Introduction¶
API¶
Clustering-over-sampling follows the imbalanced-learn API using the base over-sampler functionality. More specifically:
It implements a fit
method to learn from data:
oversampler = object.fit(data, targets)
it implements a fit_resample
method to resample data sets:
data_resampled, targets_resampled = object.fit_resample(data, targets)
Clustering-over-sampling accepts the following inputs:
data
: array-like (2-D list, pandas.DataFrame, numpy.array) or sparse matrices.targets
: array-like (1-D list, pandas.Series, numpy.array).
Imbalanced learning problem¶
Classification of imbalanced datasets is a challenging task for standard algorithms. Although many methods exist to address this problem in different ways, generating artificial data for the minority class is a more general approach compared to algorithmic modifications. For a visual representation, the reader is referred to imbalanced-learn.
Clustering the input space¶
SMOTE algorithm, as well as any other over-sampling method based on the SMOTE mechanism, generates synthetic samples along line segments that join minority class instances.
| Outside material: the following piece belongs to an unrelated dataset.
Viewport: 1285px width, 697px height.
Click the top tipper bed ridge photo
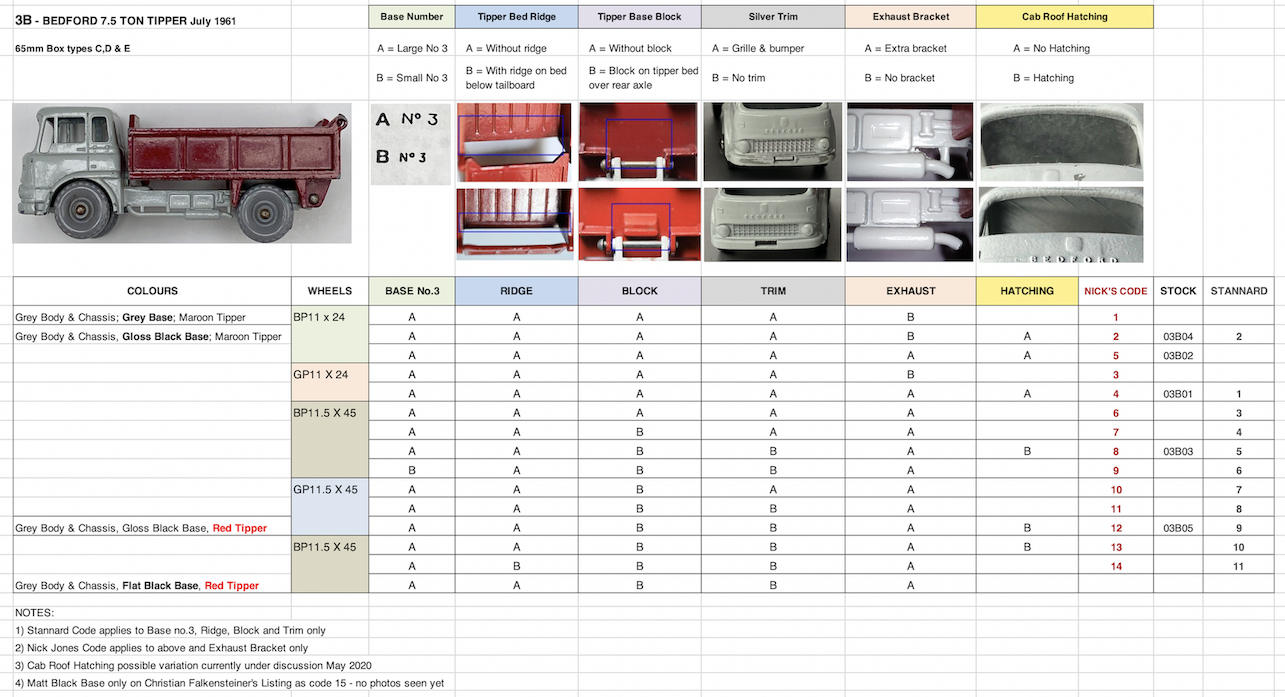click(x=514, y=141)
This approach addresses only the issue of between-classes imbalance. On the other hand, by clustering the input space and applying any over-sampling algorithm for each resulting cluster with appropriate resampling ratio, the within-classes imbalanced issue can be addressed. The clustering-over-sampling package extends imbalanced-learn’s functionality by supporting the clustering of the input space and the distribution of generated samples on the resulting clusters.